- [WORK TO BE COMPLETED] Copy out each line of the listing below in which the string "button" occurs.

RECORDS FOR THIS TASK: Begin

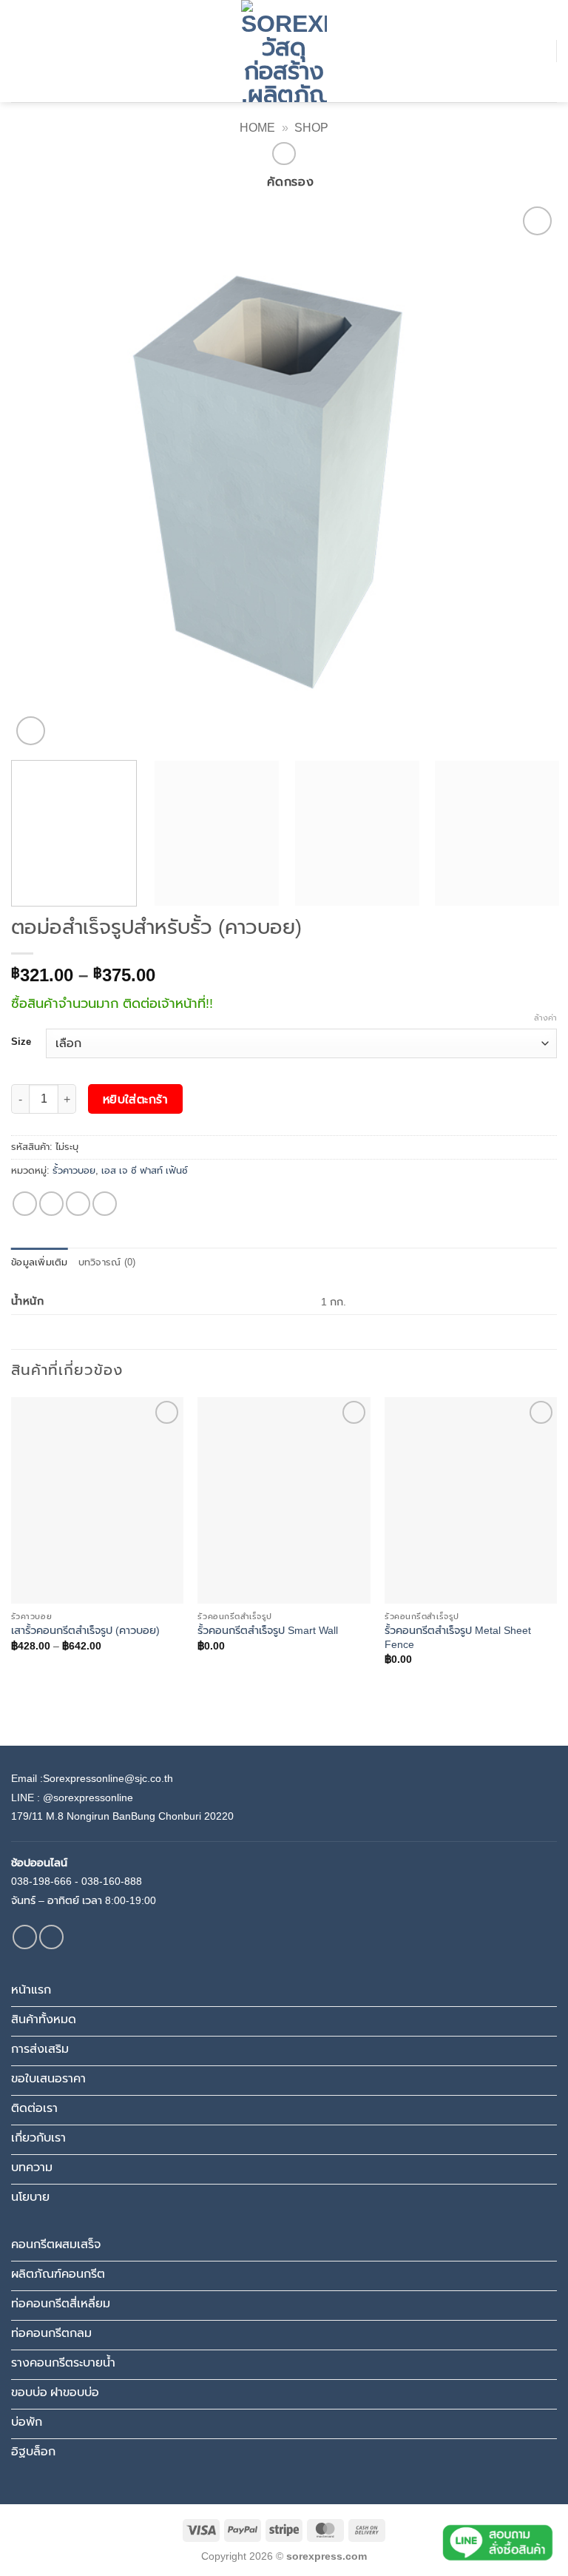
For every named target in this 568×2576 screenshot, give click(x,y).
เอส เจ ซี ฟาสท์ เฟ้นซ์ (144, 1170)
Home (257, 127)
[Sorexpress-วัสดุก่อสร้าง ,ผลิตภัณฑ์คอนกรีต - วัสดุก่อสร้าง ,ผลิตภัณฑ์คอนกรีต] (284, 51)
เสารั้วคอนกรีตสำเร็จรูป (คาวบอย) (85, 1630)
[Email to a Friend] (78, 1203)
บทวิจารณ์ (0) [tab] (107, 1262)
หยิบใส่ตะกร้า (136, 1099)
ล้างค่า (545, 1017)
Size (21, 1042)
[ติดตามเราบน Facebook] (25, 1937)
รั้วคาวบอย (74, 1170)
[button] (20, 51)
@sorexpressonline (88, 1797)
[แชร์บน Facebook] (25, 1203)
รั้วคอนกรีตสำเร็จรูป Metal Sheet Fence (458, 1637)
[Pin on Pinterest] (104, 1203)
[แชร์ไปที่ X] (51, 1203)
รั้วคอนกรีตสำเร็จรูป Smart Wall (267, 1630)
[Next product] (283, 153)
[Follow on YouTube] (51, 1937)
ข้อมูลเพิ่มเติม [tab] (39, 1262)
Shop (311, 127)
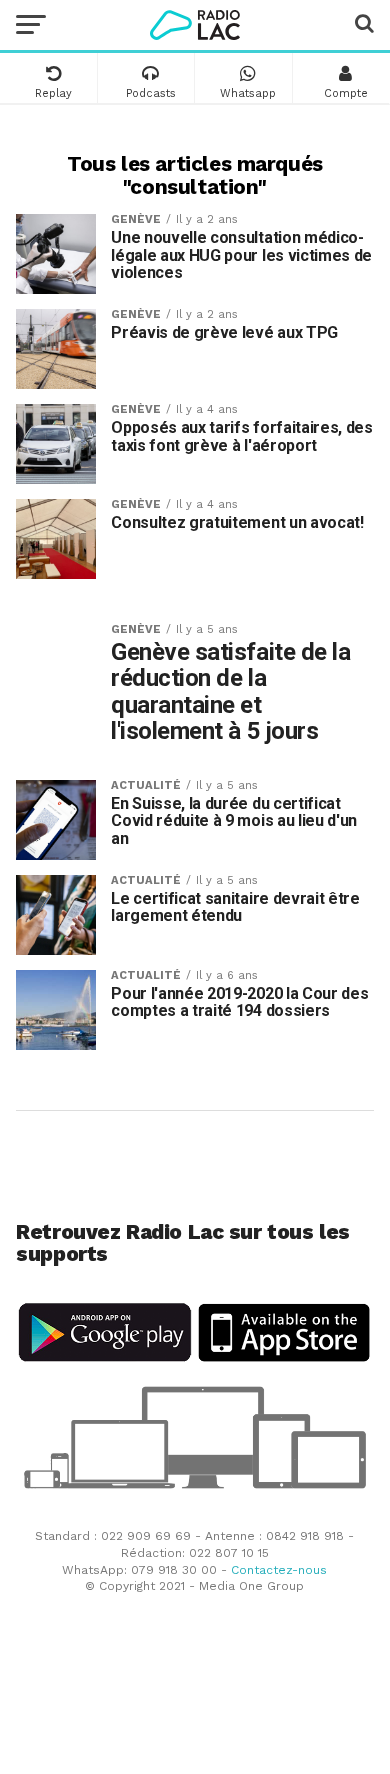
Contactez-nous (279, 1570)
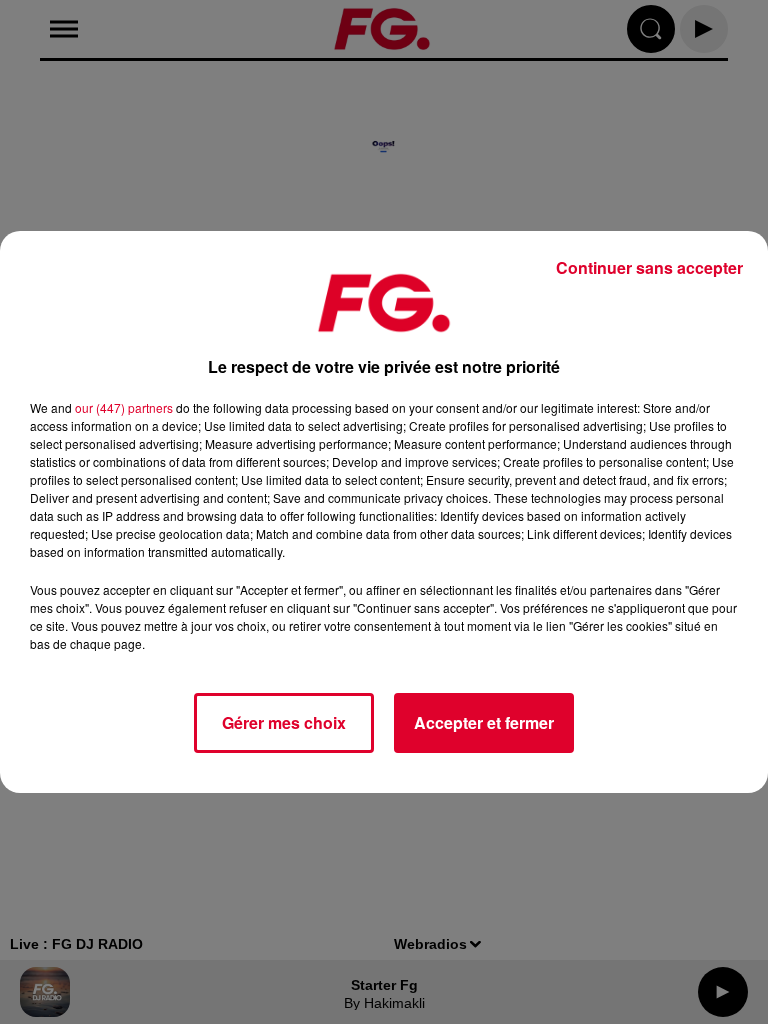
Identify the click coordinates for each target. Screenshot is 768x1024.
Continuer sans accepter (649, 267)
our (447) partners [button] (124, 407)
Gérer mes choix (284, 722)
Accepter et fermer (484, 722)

RECORDS FOR THIS TASK: End
RECORDS FOR THIS TASK: Begin

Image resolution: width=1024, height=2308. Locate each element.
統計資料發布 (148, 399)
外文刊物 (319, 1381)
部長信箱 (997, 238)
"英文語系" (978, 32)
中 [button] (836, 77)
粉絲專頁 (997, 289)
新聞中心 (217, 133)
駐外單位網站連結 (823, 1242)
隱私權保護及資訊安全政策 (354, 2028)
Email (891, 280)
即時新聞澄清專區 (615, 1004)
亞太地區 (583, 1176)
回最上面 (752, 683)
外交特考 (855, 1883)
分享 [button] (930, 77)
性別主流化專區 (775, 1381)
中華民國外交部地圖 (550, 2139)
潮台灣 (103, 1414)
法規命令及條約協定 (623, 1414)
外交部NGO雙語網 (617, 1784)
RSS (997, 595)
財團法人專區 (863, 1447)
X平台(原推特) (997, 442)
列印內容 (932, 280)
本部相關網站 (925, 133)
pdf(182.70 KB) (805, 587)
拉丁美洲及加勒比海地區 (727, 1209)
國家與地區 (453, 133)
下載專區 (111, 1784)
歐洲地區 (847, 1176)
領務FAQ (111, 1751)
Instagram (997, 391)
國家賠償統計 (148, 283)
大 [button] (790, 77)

RECORDS FOR THIS TASK: End

- [TASK RESPONSE]
[button] (20, 51)
our (447) partners [button] (124, 407)
中 [button] (836, 77)
分享 [button] (930, 77)
大 [button] (790, 77)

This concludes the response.